* **Task input**:

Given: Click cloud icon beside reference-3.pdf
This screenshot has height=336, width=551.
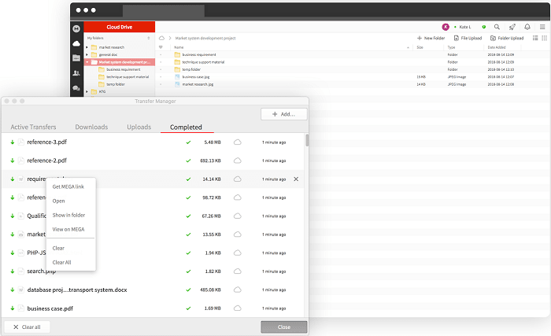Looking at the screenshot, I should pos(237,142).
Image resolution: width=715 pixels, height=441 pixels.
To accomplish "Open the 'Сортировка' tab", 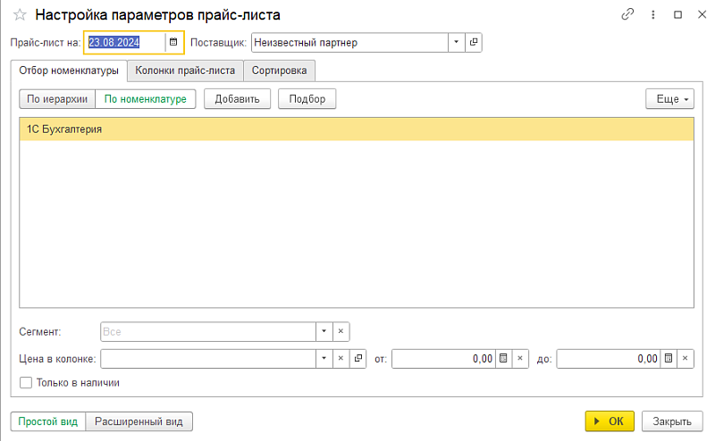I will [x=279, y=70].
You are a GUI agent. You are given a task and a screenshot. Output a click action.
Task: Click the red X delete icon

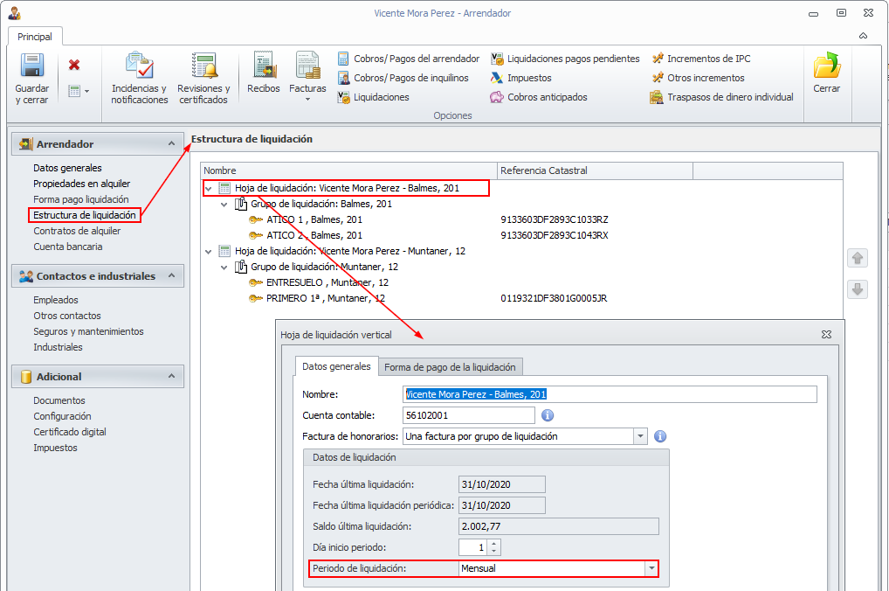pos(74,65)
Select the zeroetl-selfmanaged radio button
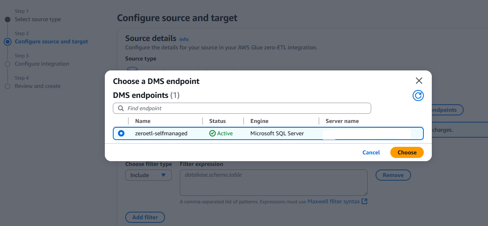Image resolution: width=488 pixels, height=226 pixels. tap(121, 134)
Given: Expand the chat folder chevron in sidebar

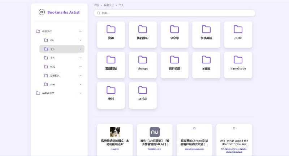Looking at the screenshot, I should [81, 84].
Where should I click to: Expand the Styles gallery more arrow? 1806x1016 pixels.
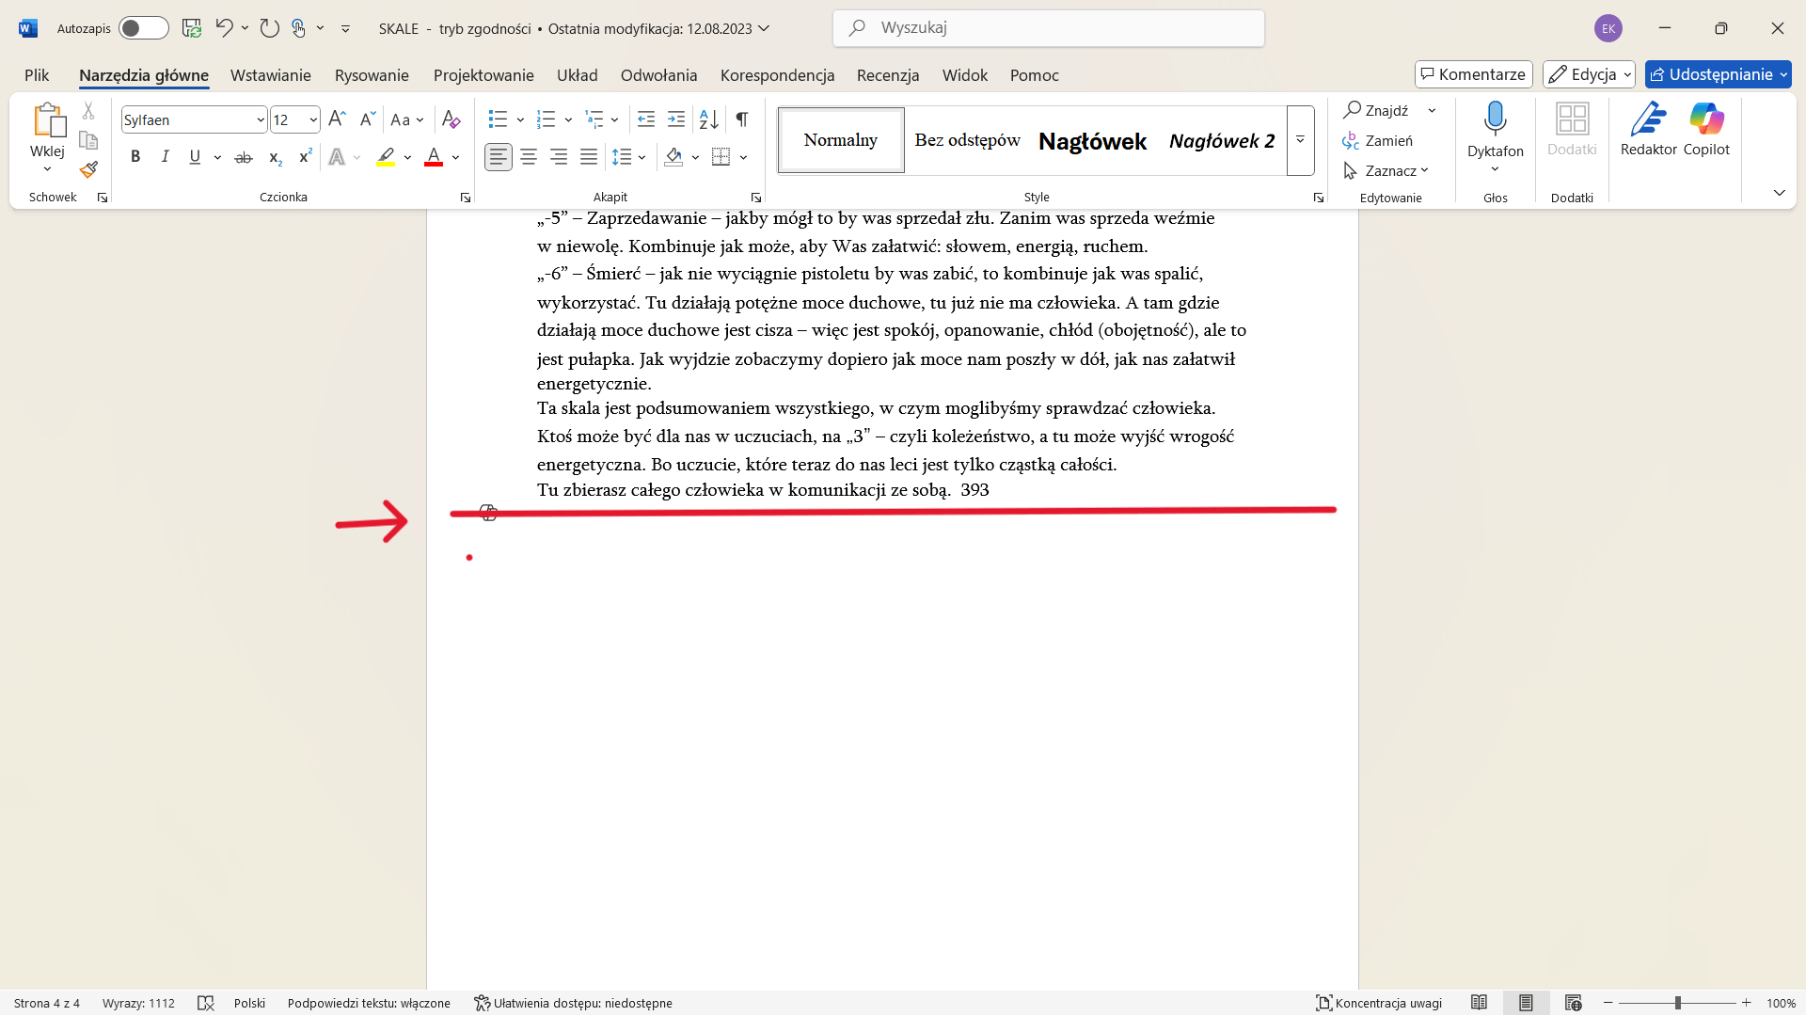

* **Activity**:
Beginning with the line that contains "Select the zeroetl-selfmanaged radio button" and ending with the final line of the entries, every line must be copied exactly; the pictures must not.

* **Response**:
Select the zeroetl-selfmanaged radio button
Image resolution: width=488 pixels, height=226 pixels. tap(121, 134)
Given: Expand the chat folder chevron in sidebar

Looking at the screenshot, I should [81, 84].
Where should I click to: Expand the Styles gallery more arrow? 1806x1016 pixels.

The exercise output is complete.